TRY IT
Below are the records; they must be reproduced verbatim.
◇ ◇ ◇ ◇
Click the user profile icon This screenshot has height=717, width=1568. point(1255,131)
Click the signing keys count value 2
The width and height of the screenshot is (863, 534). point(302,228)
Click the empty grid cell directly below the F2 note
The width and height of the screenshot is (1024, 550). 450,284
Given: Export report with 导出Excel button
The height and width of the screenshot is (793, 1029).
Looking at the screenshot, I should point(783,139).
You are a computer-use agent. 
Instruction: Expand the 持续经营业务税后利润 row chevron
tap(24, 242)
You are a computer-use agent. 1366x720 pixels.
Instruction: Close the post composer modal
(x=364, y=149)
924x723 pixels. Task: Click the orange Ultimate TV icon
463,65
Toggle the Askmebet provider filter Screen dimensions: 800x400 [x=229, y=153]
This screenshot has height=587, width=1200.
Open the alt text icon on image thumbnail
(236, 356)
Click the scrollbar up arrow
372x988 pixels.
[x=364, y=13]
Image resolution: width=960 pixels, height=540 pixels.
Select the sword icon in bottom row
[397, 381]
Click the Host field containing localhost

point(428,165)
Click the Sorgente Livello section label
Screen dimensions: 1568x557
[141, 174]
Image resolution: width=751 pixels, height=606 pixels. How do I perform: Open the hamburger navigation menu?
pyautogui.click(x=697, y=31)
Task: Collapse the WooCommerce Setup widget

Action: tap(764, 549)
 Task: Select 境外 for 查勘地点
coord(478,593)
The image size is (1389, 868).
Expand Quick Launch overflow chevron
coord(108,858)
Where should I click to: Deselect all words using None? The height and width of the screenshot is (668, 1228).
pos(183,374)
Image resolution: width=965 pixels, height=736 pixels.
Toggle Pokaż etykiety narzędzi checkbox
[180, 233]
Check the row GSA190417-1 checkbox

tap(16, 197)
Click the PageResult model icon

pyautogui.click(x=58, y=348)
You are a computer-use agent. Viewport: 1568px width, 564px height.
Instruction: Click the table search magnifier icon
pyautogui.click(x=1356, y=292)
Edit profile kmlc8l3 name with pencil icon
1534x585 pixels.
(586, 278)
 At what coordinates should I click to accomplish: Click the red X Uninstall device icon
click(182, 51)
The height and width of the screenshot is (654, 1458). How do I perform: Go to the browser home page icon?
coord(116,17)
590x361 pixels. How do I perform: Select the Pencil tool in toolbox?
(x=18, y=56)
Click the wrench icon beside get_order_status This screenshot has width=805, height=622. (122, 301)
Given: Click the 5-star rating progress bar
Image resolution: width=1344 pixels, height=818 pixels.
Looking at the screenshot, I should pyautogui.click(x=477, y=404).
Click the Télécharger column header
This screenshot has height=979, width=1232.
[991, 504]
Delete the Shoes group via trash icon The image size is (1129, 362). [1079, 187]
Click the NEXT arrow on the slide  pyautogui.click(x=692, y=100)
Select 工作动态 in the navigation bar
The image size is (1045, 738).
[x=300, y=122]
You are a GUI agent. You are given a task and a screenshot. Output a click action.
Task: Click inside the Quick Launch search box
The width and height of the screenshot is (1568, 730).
◇ ◇ ◇ ◇
ANSWER SPACE
Click the user profile icon This screenshot has height=717, width=1568. point(1255,131)
Click the signing keys count value 2
The width and height of the screenshot is (863, 534). point(302,228)
Click the empty grid cell directly below the F2 note
The width and height of the screenshot is (1024, 550). 450,284
Given: Export report with 导出Excel button
The height and width of the screenshot is (793, 1029).
Looking at the screenshot, I should point(783,139).
You are a computer-use agent. 
Instruction: Expand the 持续经营业务税后利润 row chevron
tap(24, 242)
You are a computer-use agent. 1366x720 pixels.
Instruction: Close the post composer modal
(x=364, y=149)
924x723 pixels. Task: Click the orange Ultimate TV icon
463,65
Toggle the Askmebet provider filter Screen dimensions: 800x400 [x=229, y=153]
This screenshot has height=587, width=1200.
Open the alt text icon on image thumbnail
(236, 356)
Click the scrollbar up arrow
372x988 pixels.
[x=364, y=13]
Image resolution: width=960 pixels, height=540 pixels.
Select the sword icon in bottom row
[397, 381]
Click the Host field containing localhost

point(428,165)
Click the Sorgente Livello section label
Screen dimensions: 1568x557
[141, 174]
Image resolution: width=751 pixels, height=606 pixels. How do I perform: Open the hamburger navigation menu?
pyautogui.click(x=697, y=31)
Task: Collapse the WooCommerce Setup widget

Action: tap(764, 549)
 Task: Select 境外 for 查勘地点
coord(478,593)
The image size is (1389, 868).
Expand Quick Launch overflow chevron
coord(108,858)
Where should I click to: Deselect all words using None? The height and width of the screenshot is (668, 1228).
pos(183,374)
Image resolution: width=965 pixels, height=736 pixels.
Toggle Pokaż etykiety narzędzi checkbox
[180, 233]
Check the row GSA190417-1 checkbox

tap(16, 197)
Click the PageResult model icon

pyautogui.click(x=58, y=348)
You are a computer-use agent. Viewport: 1568px width, 564px height.
Instruction: Click the table search magnifier icon
pyautogui.click(x=1356, y=292)
Edit profile kmlc8l3 name with pencil icon
1534x585 pixels.
(586, 278)
 At what coordinates should I click to accomplish: Click the red X Uninstall device icon
click(182, 51)
The height and width of the screenshot is (654, 1458). How do I perform: Go to the browser home page icon?
coord(116,17)
590x361 pixels. How do I perform: Select the Pencil tool in toolbox?
(x=18, y=56)
Click the wrench icon beside get_order_status This screenshot has width=805, height=622. (122, 301)
Given: Click the 5-star rating progress bar
Image resolution: width=1344 pixels, height=818 pixels.
Looking at the screenshot, I should pyautogui.click(x=477, y=404).
Click the Télécharger column header
This screenshot has height=979, width=1232.
[991, 504]
Delete the Shoes group via trash icon The image size is (1129, 362). [1079, 187]
Click the NEXT arrow on the slide  pyautogui.click(x=692, y=100)
Select 工作动态 in the navigation bar
The image size is (1045, 738).
[x=300, y=122]
You are a GUI agent. You are given a task and a screenshot. Output a click action.
Task: Click inside the Quick Launch search box
The width and height of the screenshot is (1568, 730).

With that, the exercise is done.